> Text extract

• • • • • • •

Uh, thank you, and Richard, I want you to hold on for a moment.
Uh, it'll be back now to Richard Hoagland.
Richard.
richard c hoagland
Mm-hmm.
art bell
You ready?
richard c hoagland
I guess.
art bell
You're holding up?
richard c hoagland
I think so.
art bell
Good.
On the toll-free line, you're on the air with Richard Hoagland.
Hi.
Hello there.
unidentified
Hi there.
How are you doing?
art bell
Okay, sir.
Where are you?
unidentified
Oh, this is Brian from Sacramento KSTE.
art bell
Indeed.
Welcome to the show.
Go ahead.
unidentified
I just have a question for Richard there.
Do you have a book out and if you do, what the name of it is and how can I get it?
art bell
Oh, good.
Hit your book, Richard.
richard c hoagland
Okay, well, this work, of course, began with our Mars investigation.
And the book is titled, The Monuments of Mars, a City on the Edge of Forever.
We revised it in 1992, including the material we presented at the United Nations.

• • • • • • •

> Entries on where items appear
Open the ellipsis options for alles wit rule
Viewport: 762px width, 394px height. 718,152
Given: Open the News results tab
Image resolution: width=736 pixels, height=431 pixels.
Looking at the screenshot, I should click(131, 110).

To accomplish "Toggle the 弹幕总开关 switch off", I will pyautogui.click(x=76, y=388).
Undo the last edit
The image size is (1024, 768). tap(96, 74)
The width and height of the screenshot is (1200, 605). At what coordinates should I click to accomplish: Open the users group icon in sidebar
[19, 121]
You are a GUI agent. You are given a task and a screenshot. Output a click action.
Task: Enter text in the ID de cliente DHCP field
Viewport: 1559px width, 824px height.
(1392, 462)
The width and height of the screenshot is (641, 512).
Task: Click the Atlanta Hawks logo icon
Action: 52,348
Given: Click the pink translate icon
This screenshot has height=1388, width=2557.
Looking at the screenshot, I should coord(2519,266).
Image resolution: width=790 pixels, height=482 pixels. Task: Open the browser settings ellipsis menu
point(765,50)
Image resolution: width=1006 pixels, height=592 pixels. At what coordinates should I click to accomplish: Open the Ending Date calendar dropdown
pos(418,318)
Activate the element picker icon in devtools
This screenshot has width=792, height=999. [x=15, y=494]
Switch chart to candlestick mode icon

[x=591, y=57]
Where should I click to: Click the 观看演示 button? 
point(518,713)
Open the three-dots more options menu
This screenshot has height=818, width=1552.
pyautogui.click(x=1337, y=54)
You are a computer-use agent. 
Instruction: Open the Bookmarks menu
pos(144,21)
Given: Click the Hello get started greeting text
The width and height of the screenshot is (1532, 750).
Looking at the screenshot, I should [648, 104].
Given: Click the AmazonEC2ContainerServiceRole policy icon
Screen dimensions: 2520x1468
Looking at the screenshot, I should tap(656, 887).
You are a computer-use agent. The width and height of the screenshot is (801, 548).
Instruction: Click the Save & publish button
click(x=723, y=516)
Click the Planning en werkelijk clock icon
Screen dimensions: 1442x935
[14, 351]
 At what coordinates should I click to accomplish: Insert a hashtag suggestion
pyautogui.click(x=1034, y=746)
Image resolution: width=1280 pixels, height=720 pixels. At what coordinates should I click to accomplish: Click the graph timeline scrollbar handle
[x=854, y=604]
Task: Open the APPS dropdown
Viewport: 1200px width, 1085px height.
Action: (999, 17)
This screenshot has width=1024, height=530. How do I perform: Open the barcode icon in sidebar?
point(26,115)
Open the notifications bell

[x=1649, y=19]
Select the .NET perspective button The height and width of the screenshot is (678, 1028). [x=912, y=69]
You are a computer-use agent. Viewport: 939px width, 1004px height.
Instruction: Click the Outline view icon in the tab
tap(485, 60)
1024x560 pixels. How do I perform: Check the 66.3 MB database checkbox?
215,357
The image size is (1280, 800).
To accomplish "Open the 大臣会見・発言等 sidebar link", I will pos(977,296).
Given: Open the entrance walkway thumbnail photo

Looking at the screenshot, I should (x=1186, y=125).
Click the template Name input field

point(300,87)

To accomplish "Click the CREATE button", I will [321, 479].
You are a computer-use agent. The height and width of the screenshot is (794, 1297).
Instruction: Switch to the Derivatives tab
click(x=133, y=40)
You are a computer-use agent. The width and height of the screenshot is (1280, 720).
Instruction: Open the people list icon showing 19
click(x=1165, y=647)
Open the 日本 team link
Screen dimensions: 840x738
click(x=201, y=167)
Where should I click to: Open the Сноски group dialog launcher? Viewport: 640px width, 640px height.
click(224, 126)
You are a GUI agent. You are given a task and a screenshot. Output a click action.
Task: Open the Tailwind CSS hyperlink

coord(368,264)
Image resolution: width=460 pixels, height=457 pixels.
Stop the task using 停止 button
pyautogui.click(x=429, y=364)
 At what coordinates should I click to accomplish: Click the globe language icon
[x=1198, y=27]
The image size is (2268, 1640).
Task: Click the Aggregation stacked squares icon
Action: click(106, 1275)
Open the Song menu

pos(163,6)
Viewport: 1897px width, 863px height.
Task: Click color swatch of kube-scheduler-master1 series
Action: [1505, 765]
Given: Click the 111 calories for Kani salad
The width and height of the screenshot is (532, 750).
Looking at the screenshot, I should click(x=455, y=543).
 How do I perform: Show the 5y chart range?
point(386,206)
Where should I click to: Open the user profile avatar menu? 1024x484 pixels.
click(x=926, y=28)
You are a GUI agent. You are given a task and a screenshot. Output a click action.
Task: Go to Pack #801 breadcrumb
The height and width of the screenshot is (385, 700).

• • • • • • •

> Written task
Resume the radio call-in transcript with Richard Hoagland, picking up right after its final line.

> Written response
We also have a series of video briefings of NASA.
Remember, we've been invited in the front door at NASA to show our Mars work now five times.
The NASA Lewis presentation is on tape.
The UN presentation is on tape.
And our lunar work is going to be Volume 3 of the video series and it will be available through the 800 number probably within about a month.
art bell
Go ahead and give that out again.
Okay, 1-800-424-0031.
richard c hoagland
Ask for Operator 5.
Okay, 1-800-424-0031.
Ask for operator 5.
1-800-424-0031.
Operator 5.
art bell
Hmm, she'll be busy.
Operator 5's gonna be busy.
All right, on the wildcard line, you're on the air with... They will put you on a reservation list, because it's not there yet, guys.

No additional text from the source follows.